Intellectual Property and Open Source Technology

We have explored the history and associated intellectual property (IP) issues that have surrounded zinc finger technology.

Because teams are trying to solve real-world problems, the vast majority of iGEM projects intersect with the IP landscape. Aside from its immediate relevance to our project, we argue that the story of zinc finger discovery, development, and commercialization presents a useful and enlightening case study of how IP affects the synthetic biology community.

Additionally, we wrote and sent a letter to multiple representatives regarding the conflict between IP and open source technology.

The History of IP and Open Source in Zinc Finger Technology

Discovered in 1985, zinc finger proteins have rapidly become a staple of gene therapy innovation. A cascade of research has transformed our understanding of the zinc finger domain from a natural transcription factor to a tool for highly specific genome alteration. As the zinc finger motif was domesticated and fused to DNA cleaving domains, its practical application through targeted gene alteration rose to the forefront of gene therapy research.

Seeking to harness zinc finger potential, researchers and entrepreneurs collaborated to form Sangamo Biosciences in 1995, which emerged as the sole commercial provider of the protein. Today, the Sangamo monopoly raises a variety difficult ethical and economic questions about intellectual property within the zinc finger field, and synthetic biology as a whole. As an open-source alternative to Sangamo’s proprietary system and commercial dominance, Keith Joung and others have published the OPEN system[5] of zinc finger creation. However, while the OPEN system and subsequent improvements are promising for massive zinc finger production, the methods are difficult and time-consuming to implement, and gaps remain in the list of available DNA binding targets.

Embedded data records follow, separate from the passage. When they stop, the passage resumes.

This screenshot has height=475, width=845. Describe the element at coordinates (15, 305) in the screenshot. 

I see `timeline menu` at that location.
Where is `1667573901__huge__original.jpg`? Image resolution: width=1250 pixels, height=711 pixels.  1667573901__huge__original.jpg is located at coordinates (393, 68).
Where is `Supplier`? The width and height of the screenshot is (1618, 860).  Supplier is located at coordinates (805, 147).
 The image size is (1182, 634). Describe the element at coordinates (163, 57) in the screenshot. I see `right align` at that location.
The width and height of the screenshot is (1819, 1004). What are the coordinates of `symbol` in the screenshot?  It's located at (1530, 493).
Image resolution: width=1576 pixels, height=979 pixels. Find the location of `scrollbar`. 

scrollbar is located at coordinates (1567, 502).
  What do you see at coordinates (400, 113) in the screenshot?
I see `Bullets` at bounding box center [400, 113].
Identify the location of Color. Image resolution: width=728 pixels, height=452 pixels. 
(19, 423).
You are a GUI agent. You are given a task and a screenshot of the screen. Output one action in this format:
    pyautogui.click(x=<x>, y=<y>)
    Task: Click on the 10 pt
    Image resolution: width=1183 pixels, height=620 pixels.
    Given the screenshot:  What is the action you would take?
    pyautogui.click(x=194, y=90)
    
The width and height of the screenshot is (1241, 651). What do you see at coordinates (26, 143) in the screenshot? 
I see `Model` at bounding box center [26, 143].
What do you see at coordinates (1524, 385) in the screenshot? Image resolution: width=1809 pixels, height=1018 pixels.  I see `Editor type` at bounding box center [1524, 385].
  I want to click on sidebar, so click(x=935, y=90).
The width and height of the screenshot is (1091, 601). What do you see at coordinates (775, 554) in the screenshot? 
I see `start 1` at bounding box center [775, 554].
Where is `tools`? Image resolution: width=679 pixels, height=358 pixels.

Zinc Finger Historical Timeline

  • Discovery of the zinc finger protein

    Jonathon Miller, A. D. McLachlan, and Sir Aaron Klug first identify the repeated binding motif in Transcription Factor IIIA and are the first to use the term ‘zinc finger.'

  • First crystal structure of a zinc finger

    Carl Pabo and Nikola Pavletich of Johns Hopkins University solve the crystal structure of zif268, now the most-commonly studied zinc finger. This paved the way for construction of binding models to describe how zinc fingers bind to DNA, setting the foundation for future custom engineering of zinc finger proteins.

  • CEO Edward Lanphier founds Sangamo Biosciences

    Edward Lanphier leaves Somatix Therapy Corporation and makes a deal for exclusive rights to the work of Srinivan Chandrasegaran of Johns Hopkins University who combined the Fok I nuclease with zinc fingers.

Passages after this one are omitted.